Good friends are hard to come by. The kind that you’re totally yourself around. That you can call in the middle of the night when your SO and you are fighting. The kind of friends that are just great to be around, whether you’re getting your butt kicked in Mario Kart, or you’re at a party. These types of friends don’t come around very often. So it’s pretty special when they do. I can count on 1.5 hands how many good friends I’ve had in my life so far. So it’s not a title I take lightly.
One of these friends had a birthday yesterday, she’s practically an old lady now. Like the space case I am I totally forgot it was her birthday until midway through the day. (In my defense, we celebrated it over the weekend, and I’d already given her her gift)
This is for you. As an apology, and as a reminder. If you ever forgets how spectacular you are.
I didn’t really understand forgiveness until I met you. I’m the type to pretty easily cut people out of my life if they do any sort of wrong.

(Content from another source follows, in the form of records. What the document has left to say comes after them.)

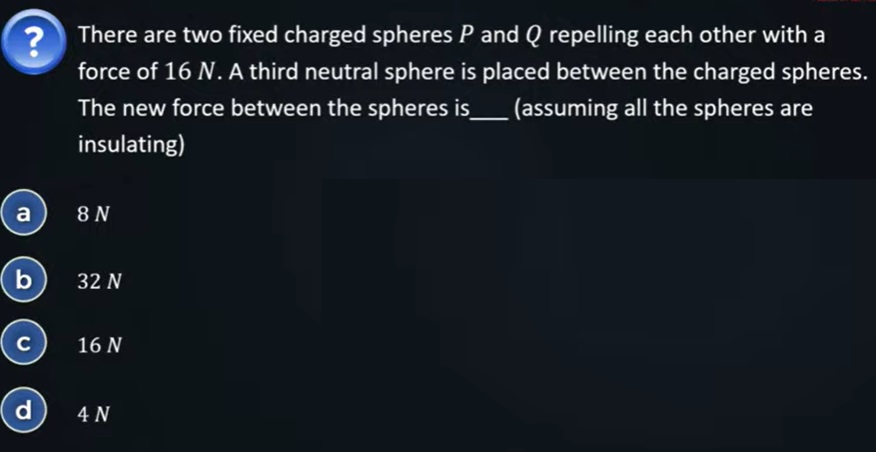Choose the 8 N answer text
This screenshot has height=452, width=876.
click(93, 214)
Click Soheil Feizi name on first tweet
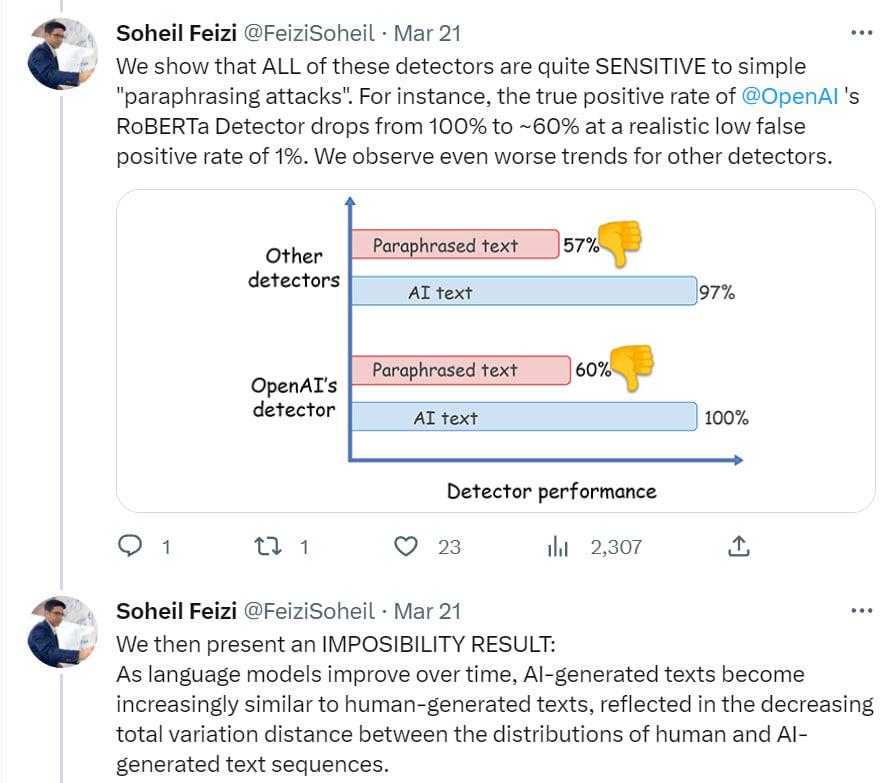The width and height of the screenshot is (891, 783). tap(176, 33)
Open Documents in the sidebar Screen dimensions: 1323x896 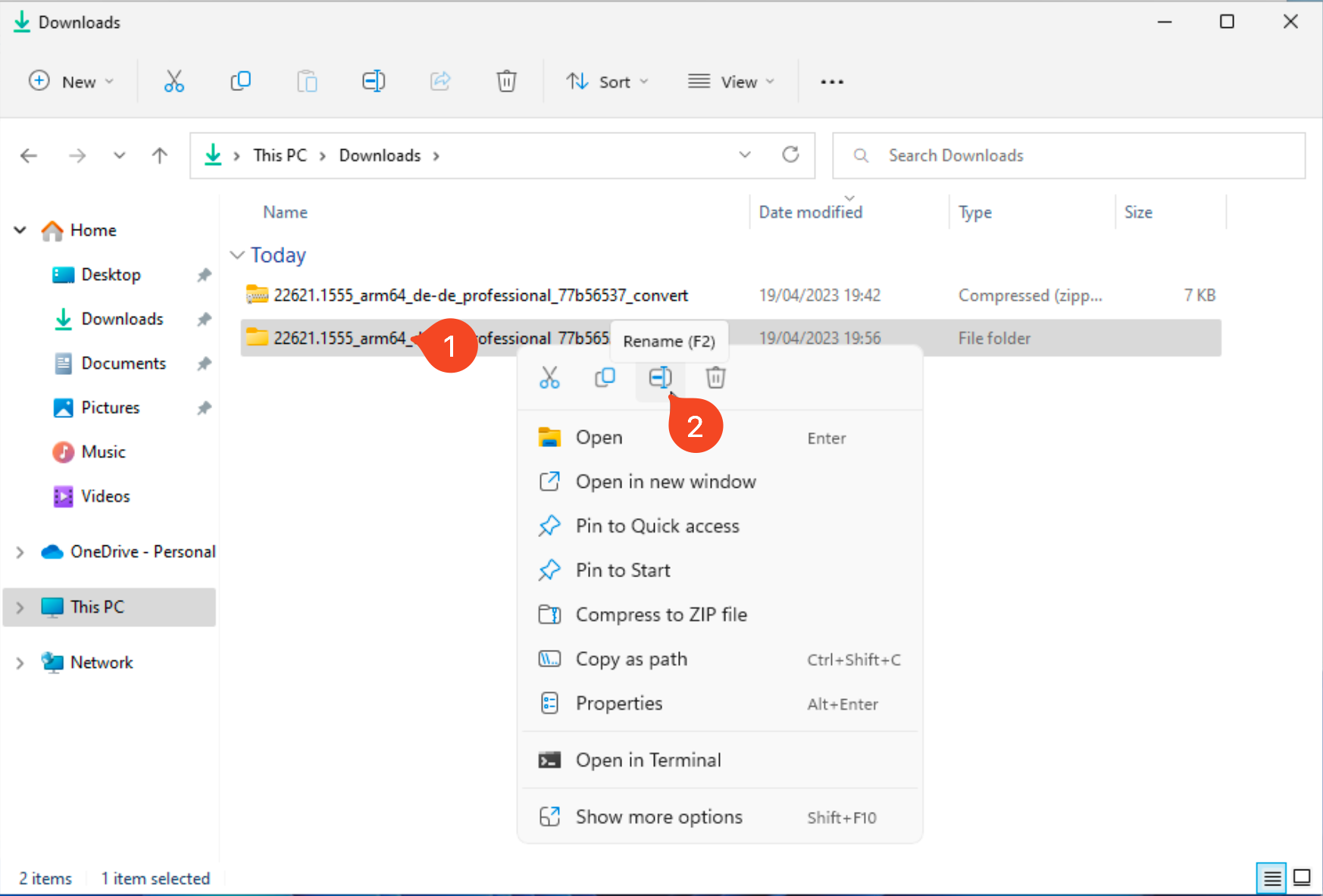click(123, 364)
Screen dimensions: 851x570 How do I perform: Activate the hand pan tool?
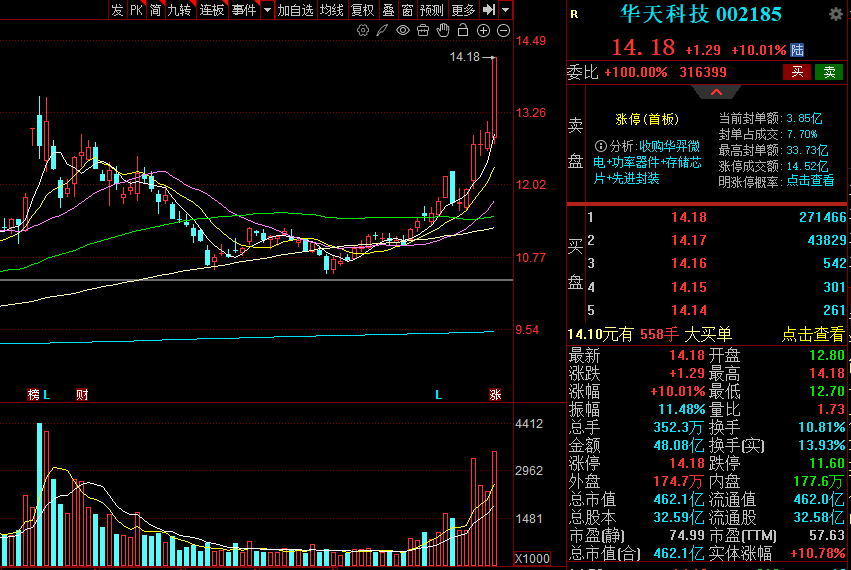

I know that sounds harsh, and I’m learning to be a bit more forgiving. But you, you just forgive. You do it easily, you seem to give people the benefit of the doubt and realize everyone is human. You move forward, and don’t hold it over their head. We all mess up. You believe that and you have this ability to see through it.

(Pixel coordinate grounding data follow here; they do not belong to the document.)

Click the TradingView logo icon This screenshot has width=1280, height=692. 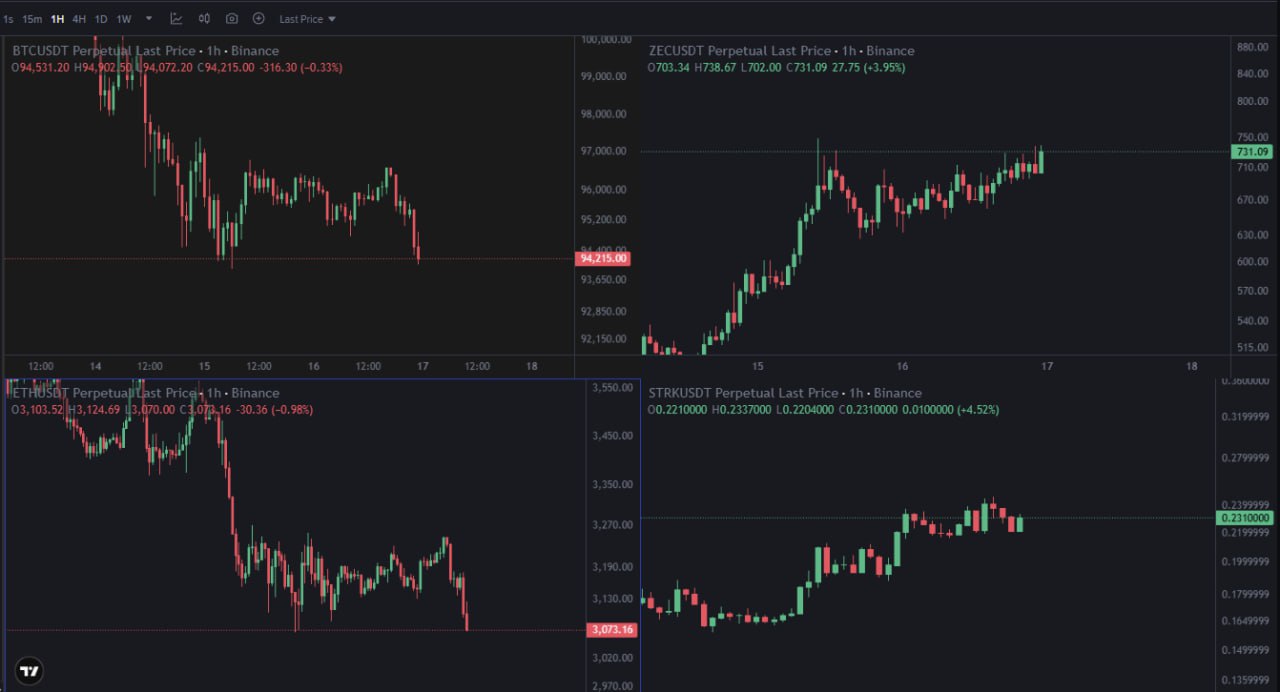(x=30, y=671)
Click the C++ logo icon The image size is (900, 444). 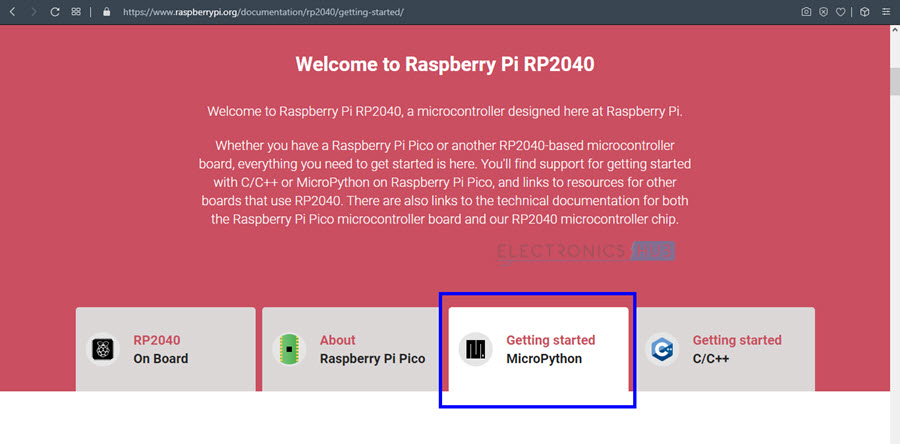[x=661, y=349]
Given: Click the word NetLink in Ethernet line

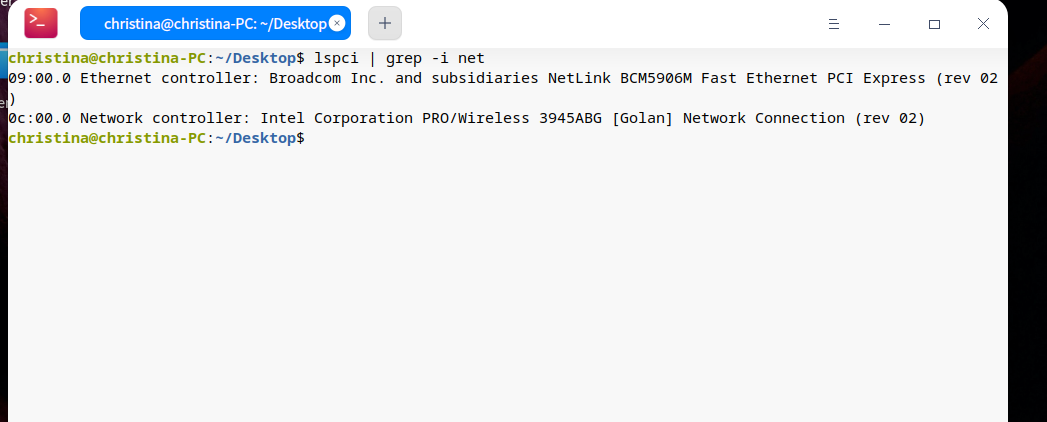Looking at the screenshot, I should [581, 78].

You have grit like I’ve never seen. Life has handed you a whole lot of punches. You’ve been up, down and all around. Anyway the cookie crumbles you manage to get yourself back up on the horse and keep going. Whether that means working several jobs, late hours, or sacrificing anytime you have to yourself you do what is necessary. You aren’t afraid of hard work, and you have the work ethic to prove that. Even if you despise what you’re doing, you will make sure you’re the best at it.

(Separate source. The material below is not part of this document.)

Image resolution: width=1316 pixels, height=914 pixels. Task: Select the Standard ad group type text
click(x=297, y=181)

Even with a lot of heartbreaks under your belt you still believe in love, in romance. As a former cynic I find that to be pretty incredible. If there is anyone who “deserves” to be a grump when it comes to love it would be you. But you aren’t. You keep trying, you keep loving. I hope someday love will find you back.
While this list could go on I’ll spare you the cheesiness. I’ve spent most of my life not realizing that real friends exists. People who accept you without question, challenge you on your bullshit, who love unconditionally. I’m very grateful that I’ve found this in you. You’ve managed to open the door for me to find it in other people as well. Thank you for that. Happy Birthday. Thirty one is going to be your year.